VR&T. Et si un nouvel opérateur européen, comme la DB-Arriva arrivait sur le marché en installant une véritable filiale française, de votre point de vue ce serait une bonne nouvelle ?
R. R. On a une concurrence intra-européenne ouverte et libre, qui peut permettre d’obtenir des prix raisonnables, mais préservons la spécificité et la qualité de nos transports. A ce sujet, je n’ai aucun doute sur les Allemands, venant de plus loin ce n’est peut-être pas si évident.
VR&T. Qu’attendez vous des groupes, que peuvent-ils améliorer dans le service qu’ils apportent aux collectivités ?

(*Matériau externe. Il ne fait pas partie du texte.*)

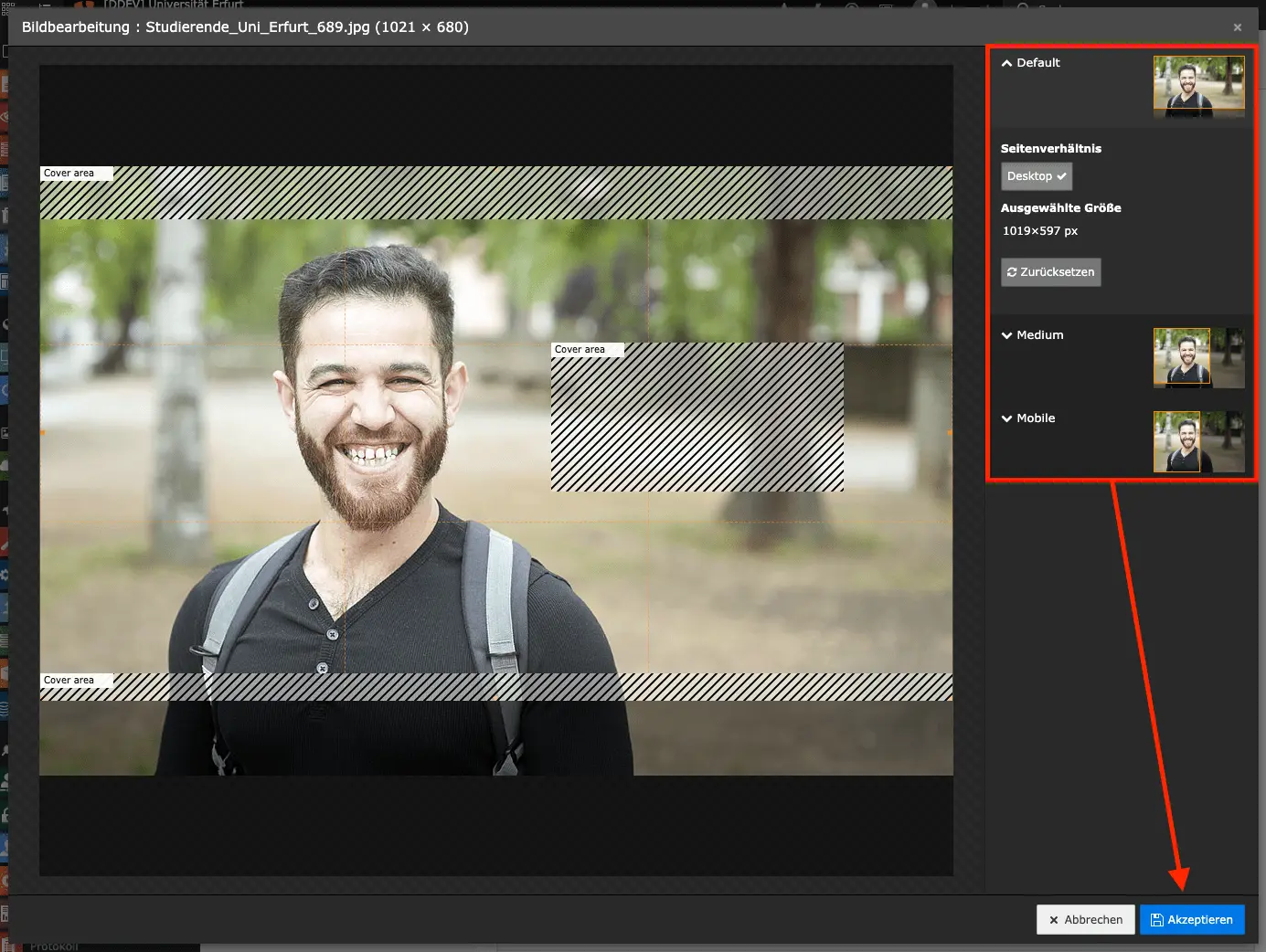Screen dimensions: 1266x952
Task: Select the Medium variant preview thumbnail
Action: pyautogui.click(x=1198, y=358)
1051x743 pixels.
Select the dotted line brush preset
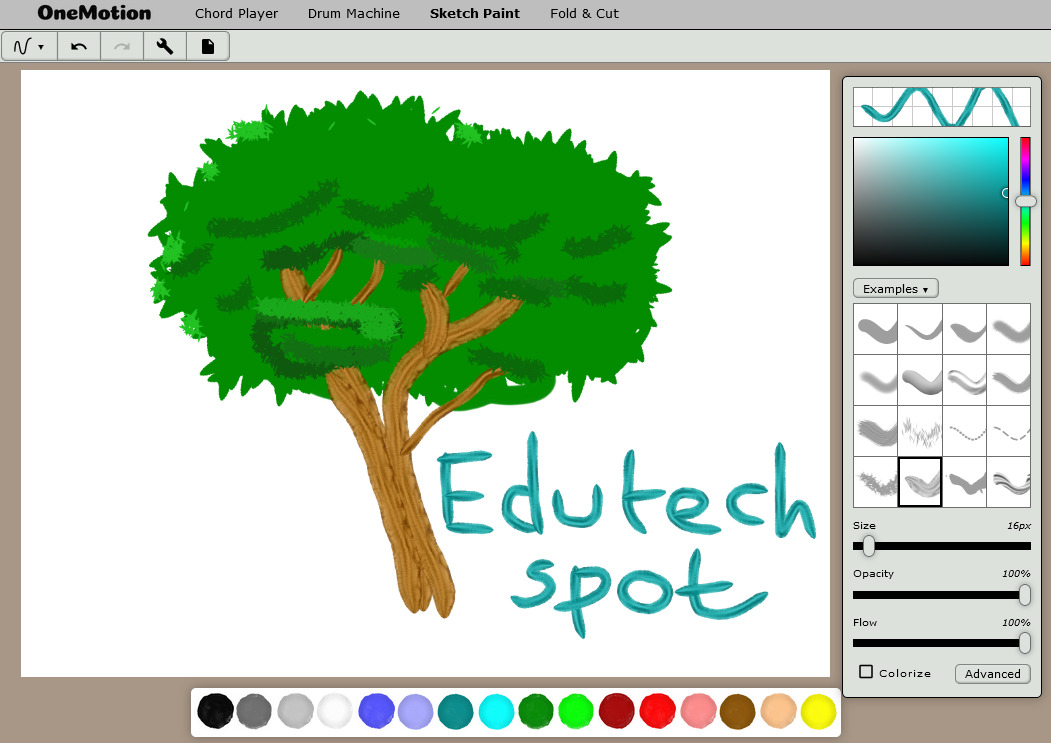tap(964, 431)
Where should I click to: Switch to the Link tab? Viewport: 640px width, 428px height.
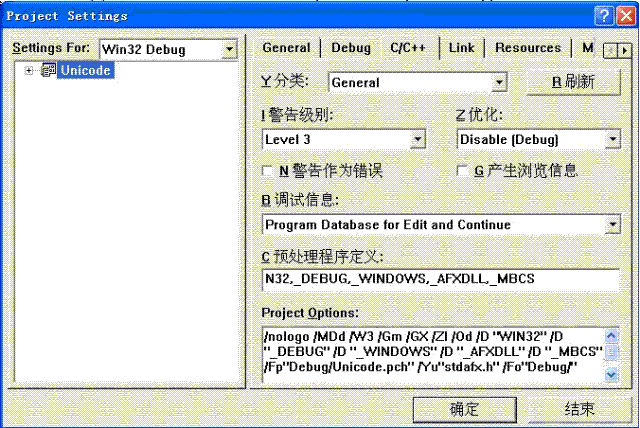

R. R. Il y a une différence de nature et de fonction entre les AOT et les opérateurs de transport qui doit être marquée sous peine de dérives. Mais une fois cette distinction des fonctions établie, il me semble que le dialogue doit être mieux organisé. On ne peut pas juste avoir une AOT souveraine qui définit son cahier des charges dans son coin, puis le fait appliquer. L’AOT a besoin de l’approche pragmatique des gestionnaires de réseau pour faire un cahier des charges qui soit adapté au contexte local et aux réalités financières. Je plaide donc pour plus de proximité, l’AOT doit être éclairée par la profession, qui, en retour, doit comprendre les contraintes politiques, au sens service public du terme, des AOT.